### [Document passage]

⟨

The objective of this study is to combine the attractive properties of each of the Ti-Al-N and Ti-Si-N systems described above into a Ti-Al-Si-N thin film. Such a quaternary system adds microstructural complexity, but also creates corresponding design opportunities for functional properties of a coated tool. Similarly, Al-Cr-Si-N films were studied recently [6].

Ti-Al-Si-N coatings were grown previously using arc evaporation in [7-11] and magnetron sputtering in [12]. In terms of phase composition Veprek et al. reported the formation of a nanocomposite nc-(Ti0.4Al0.6)N/a-Si3N4 [7]. Both (Ti0.38Al0.62)0.82Si0.18N and (Ti0.61Al0.39)0.96Si0.04N thin films were found to exhibit better oxidation resistance than (Ti_0.49Al0.51)N due to the formation of Al2O3 for the Ti-Al-Si-N films compared to mainly TiO2 for the Ti-Al-N film [12]. The effects of a wider range of Si contents on the constitution and properties of Ti-Al-Si-N thin films and the potential for age hardening in coated tools were, however, not considered to date.

In this study, we deposited (Ti0.33Al0.67)1-xSixN films onto WC-Co substrates with a gradient in Si contents ranging from x=0 up to x=0.29 in order to investigate the role of Si in arc-evaporated (Ti033Al0.67)N. It is found that Si serves as a grain refiner compared to pure (Ti0.33Al0.67)N, even at as low content as x≈0.002. We also show that as-deposited (Ti0.33Al0.67)1-xSixN films with a small Si content of x=0.002 exhibits a two-phase structure of nanometer-size h-(Al,Ti)N precipitates in the dominating NaCl-structured (Ti,Al)N phase. The structure gradually changes for increasing Si-contents via hexagonal (0.04≤x<0.17) to amorphous for (x≥0.17). Annealing experiments reveal spinodal

decomposition for x=0.01 films into TiN and c-AlN, and precipitation of h-AlN after 2 h annealing at 900 °C. For x=0.09, c-TiN separates out of the h-(Al,Ti,Si)N phase in the form of nm-grains at 900-1000 °C. We report a substantial hardening for films with majority of both cubic and hexagonal phase. Films which consist of predominantly cubic phase had the longest life time in a cutting test application. Films with hexagonal phase cracked during turning because of the molar mismatch in the secondary phase transformation of h-(Al,Ti,Si)N into c-TiN induced by the high process temperature.

⟩

### [Provided data]
⟨

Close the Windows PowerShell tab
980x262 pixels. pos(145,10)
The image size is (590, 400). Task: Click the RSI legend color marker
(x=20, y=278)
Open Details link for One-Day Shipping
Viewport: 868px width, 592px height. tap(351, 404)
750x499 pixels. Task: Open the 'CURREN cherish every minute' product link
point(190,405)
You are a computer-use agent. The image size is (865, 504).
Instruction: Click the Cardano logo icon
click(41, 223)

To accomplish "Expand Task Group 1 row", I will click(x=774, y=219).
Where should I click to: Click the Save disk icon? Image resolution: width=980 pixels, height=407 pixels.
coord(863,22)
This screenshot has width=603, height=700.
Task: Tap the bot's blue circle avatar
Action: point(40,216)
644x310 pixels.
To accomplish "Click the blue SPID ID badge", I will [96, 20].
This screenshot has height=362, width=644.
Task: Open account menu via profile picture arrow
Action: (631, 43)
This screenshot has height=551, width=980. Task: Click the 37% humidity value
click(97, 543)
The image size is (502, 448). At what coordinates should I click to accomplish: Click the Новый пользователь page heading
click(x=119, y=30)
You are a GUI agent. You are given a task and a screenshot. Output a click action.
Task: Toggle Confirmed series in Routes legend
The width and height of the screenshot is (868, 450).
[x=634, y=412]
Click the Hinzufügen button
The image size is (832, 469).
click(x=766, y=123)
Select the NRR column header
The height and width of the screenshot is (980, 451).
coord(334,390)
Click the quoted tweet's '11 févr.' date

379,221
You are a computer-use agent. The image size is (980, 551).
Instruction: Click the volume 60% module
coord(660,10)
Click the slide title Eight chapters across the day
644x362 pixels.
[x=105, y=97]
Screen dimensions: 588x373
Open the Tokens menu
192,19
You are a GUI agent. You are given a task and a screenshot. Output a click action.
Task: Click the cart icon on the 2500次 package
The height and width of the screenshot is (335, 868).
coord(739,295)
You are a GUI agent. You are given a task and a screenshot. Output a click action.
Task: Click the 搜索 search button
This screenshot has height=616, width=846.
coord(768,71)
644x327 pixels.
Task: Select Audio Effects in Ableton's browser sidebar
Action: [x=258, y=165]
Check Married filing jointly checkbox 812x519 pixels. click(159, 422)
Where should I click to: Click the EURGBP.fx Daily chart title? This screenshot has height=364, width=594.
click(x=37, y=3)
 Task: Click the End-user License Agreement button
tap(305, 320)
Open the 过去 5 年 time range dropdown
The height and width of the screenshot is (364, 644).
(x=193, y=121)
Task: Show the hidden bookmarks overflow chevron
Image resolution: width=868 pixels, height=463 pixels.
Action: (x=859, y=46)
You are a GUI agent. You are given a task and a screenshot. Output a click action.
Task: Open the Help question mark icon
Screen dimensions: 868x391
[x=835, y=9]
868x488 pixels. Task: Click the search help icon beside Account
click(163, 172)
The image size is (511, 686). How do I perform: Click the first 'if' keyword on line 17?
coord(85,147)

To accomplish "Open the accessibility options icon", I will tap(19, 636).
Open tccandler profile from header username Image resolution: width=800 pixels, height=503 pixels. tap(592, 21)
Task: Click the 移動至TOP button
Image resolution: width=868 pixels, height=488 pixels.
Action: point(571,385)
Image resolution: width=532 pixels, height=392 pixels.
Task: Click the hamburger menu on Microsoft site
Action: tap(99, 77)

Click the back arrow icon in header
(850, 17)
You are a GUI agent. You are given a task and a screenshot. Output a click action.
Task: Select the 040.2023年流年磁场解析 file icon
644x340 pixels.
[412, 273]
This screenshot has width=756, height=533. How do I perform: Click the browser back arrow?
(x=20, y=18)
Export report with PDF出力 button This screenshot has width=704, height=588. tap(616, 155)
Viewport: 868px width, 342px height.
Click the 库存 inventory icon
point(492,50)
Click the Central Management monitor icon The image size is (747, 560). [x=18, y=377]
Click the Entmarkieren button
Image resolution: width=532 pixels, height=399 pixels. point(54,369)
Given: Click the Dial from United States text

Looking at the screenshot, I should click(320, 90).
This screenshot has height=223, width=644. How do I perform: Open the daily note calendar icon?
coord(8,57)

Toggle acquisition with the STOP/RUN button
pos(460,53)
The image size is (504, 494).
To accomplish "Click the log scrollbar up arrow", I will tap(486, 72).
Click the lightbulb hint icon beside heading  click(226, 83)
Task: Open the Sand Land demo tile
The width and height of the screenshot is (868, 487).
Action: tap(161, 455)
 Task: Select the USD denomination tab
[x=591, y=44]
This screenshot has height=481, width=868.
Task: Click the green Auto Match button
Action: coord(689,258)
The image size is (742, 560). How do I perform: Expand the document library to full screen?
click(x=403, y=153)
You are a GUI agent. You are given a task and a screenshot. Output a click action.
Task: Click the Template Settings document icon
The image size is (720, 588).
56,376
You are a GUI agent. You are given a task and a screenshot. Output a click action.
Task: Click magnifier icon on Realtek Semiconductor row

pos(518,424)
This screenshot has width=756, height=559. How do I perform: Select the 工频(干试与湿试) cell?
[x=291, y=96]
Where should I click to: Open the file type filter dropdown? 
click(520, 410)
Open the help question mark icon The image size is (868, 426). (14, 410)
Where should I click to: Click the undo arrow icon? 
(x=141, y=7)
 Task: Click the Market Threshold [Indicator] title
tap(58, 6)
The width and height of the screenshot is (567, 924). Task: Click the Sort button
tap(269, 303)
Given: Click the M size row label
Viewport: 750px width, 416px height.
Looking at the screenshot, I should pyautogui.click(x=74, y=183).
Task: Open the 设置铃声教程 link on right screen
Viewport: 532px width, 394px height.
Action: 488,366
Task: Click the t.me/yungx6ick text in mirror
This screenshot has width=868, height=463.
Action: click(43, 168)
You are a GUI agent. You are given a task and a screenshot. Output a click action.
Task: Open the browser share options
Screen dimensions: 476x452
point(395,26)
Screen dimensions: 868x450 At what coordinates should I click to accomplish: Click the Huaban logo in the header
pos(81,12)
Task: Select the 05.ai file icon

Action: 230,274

⟩

### [What you will do]
• A. In the thin-film passage, what substrates were the (Ti0.33Al0.67)1-xSixN films deposited onto?
• B. From the records, echo the lines that start with the line containing "Open tccandler profile" and continue through the line containing "Click the lightbulb", including both of those lines.

### [Answers for the exercise]
• A. WC-Co substrates.

• B.
Open tccandler profile from header username Image resolution: width=800 pixels, height=503 pixels. tap(592, 21)
Task: Click the 移動至TOP button
Image resolution: width=868 pixels, height=488 pixels.
Action: point(571,385)
Image resolution: width=532 pixels, height=392 pixels.
Task: Click the hamburger menu on Microsoft site
Action: tap(99, 77)

Click the back arrow icon in header
(850, 17)
You are a GUI agent. You are given a task and a screenshot. Output a click action.
Task: Select the 040.2023年流年磁场解析 file icon
644x340 pixels.
[412, 273]
This screenshot has width=756, height=533. How do I perform: Click the browser back arrow?
(x=20, y=18)
Export report with PDF出力 button This screenshot has width=704, height=588. tap(616, 155)
Viewport: 868px width, 342px height.
Click the 库存 inventory icon
point(492,50)
Click the Central Management monitor icon The image size is (747, 560). [x=18, y=377]
Click the Entmarkieren button
Image resolution: width=532 pixels, height=399 pixels. point(54,369)
Given: Click the Dial from United States text

Looking at the screenshot, I should click(320, 90).
This screenshot has height=223, width=644. How do I perform: Open the daily note calendar icon?
coord(8,57)

Toggle acquisition with the STOP/RUN button
pos(460,53)
The image size is (504, 494).
To accomplish "Click the log scrollbar up arrow", I will tap(486, 72).
Click the lightbulb hint icon beside heading  click(226, 83)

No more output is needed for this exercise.